A new collaboration between Applied Biopharm Consulting and the Pharmaceutical and Molecular Biotechnology Research Centre (PMBRC) at South East Technological University is set to support the experimental validation of AI-driven approaches to viral vector engineering.

The partnership will use cell-based studies to generate data that complements a computational biomolecular research programme focused on viral vector design for advanced biologics and gene therapy applications. The work is supported through the Enterprise Ireland Innovation Voucher scheme, enabling access to specialist academic laboratory expertise.

The initiative reflects a broader trend in biopharmaceutical R&D, where computational modelling and artificial intelligence are increasingly being combined with experimental systems to improve the design and understanding of complex biologics.

At the centre of the programme is the use of AI-based analysis of protein structures and molecular interactions to explore new strategies for viral vector development. These computational outputs will then be tested and refined through laboratory-based validation.

The collaboration builds on previous funding awarded under Enterprise Ireland schemes and forms part of an ongoing effort to translate early-stage computational research into experimentally validated technologies with potential application in gene therapy development.

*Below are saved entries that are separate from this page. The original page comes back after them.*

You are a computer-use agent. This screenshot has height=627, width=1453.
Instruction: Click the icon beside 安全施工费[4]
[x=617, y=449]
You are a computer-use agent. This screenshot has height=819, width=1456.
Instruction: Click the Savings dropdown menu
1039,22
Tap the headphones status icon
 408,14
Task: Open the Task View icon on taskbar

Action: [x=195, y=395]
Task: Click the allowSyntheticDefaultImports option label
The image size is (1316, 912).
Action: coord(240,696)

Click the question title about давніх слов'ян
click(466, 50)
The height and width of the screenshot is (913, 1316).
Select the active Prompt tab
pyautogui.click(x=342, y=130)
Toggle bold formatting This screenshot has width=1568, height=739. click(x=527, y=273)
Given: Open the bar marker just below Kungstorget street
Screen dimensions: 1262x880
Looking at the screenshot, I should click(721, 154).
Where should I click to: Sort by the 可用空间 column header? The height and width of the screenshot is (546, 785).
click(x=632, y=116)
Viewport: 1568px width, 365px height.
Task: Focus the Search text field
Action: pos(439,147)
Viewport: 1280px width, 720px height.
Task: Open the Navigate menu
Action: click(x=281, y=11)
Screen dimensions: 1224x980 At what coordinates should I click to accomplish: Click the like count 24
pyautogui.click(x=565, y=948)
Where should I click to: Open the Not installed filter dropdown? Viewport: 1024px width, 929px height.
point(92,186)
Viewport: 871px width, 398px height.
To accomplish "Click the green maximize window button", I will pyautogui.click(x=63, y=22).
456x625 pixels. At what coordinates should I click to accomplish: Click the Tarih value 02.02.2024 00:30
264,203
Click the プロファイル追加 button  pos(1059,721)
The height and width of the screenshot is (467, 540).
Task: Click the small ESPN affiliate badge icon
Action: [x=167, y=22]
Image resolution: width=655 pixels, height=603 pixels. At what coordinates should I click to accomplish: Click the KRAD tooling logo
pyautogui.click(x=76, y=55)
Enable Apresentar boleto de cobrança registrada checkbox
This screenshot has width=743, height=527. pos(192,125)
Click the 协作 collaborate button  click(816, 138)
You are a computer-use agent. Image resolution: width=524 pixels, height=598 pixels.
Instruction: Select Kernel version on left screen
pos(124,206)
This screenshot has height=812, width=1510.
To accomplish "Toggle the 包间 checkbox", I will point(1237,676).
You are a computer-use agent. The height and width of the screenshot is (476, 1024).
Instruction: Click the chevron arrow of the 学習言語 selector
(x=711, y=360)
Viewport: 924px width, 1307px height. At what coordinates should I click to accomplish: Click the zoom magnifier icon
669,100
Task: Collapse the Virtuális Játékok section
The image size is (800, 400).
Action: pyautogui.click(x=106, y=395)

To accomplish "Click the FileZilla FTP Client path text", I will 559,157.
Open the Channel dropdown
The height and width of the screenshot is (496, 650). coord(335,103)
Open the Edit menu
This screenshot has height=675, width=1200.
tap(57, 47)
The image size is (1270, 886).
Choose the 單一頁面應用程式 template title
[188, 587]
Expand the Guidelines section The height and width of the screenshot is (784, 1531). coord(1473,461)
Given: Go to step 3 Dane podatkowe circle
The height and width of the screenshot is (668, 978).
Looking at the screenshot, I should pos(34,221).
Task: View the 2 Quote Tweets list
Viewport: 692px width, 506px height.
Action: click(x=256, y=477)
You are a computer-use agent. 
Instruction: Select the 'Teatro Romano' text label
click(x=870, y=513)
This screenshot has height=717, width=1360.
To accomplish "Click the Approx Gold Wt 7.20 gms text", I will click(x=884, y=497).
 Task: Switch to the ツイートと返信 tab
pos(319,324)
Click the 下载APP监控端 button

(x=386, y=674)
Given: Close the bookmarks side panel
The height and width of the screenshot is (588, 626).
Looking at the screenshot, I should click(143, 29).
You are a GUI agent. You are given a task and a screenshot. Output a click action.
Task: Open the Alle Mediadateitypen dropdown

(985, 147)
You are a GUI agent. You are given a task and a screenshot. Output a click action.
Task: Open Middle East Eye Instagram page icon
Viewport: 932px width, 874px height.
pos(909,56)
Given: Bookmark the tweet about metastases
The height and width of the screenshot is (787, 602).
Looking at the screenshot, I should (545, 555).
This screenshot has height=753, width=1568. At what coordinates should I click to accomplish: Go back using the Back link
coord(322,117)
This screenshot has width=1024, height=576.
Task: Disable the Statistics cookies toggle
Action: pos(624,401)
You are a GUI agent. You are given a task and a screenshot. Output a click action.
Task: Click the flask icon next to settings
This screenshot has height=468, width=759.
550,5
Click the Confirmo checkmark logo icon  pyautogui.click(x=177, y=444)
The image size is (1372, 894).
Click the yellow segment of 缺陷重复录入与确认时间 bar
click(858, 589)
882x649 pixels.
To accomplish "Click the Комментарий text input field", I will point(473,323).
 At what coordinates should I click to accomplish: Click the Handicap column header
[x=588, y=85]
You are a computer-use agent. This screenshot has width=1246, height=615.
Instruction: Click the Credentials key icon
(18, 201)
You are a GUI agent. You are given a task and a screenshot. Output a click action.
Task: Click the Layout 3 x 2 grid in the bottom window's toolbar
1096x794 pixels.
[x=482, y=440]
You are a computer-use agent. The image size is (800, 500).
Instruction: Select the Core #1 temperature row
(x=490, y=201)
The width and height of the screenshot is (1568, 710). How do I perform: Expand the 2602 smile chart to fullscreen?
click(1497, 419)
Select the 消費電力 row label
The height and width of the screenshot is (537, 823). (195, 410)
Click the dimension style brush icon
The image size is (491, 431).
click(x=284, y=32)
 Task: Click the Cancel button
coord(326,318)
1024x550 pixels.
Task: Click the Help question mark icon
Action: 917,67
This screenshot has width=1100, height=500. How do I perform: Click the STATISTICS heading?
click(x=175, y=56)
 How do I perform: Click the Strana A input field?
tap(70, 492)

Dr Anthony Newcombe, Managing Director of Applied Biopharm Consulting Ltd, said: “This collaboration marks an important step in moving our viral vector engineering programme from computational design towards experimental validation, supported by access to specialist academic expertise.”

Dr Niall O'Reilly, Centre Director of the PMBRC added: “This partnership highlights the value of academia–industry collaboration in translating innovative ideas into experimentally validated technologies in areas such as gene therapy and biomedical science.”

Alongside its research activities, the consultancy continues to support biopharmaceutical companies in GMP compliance, regulatory affairs and manufacturing science, positioning its work at the interface of advanced therapy development and bioprocess innovation.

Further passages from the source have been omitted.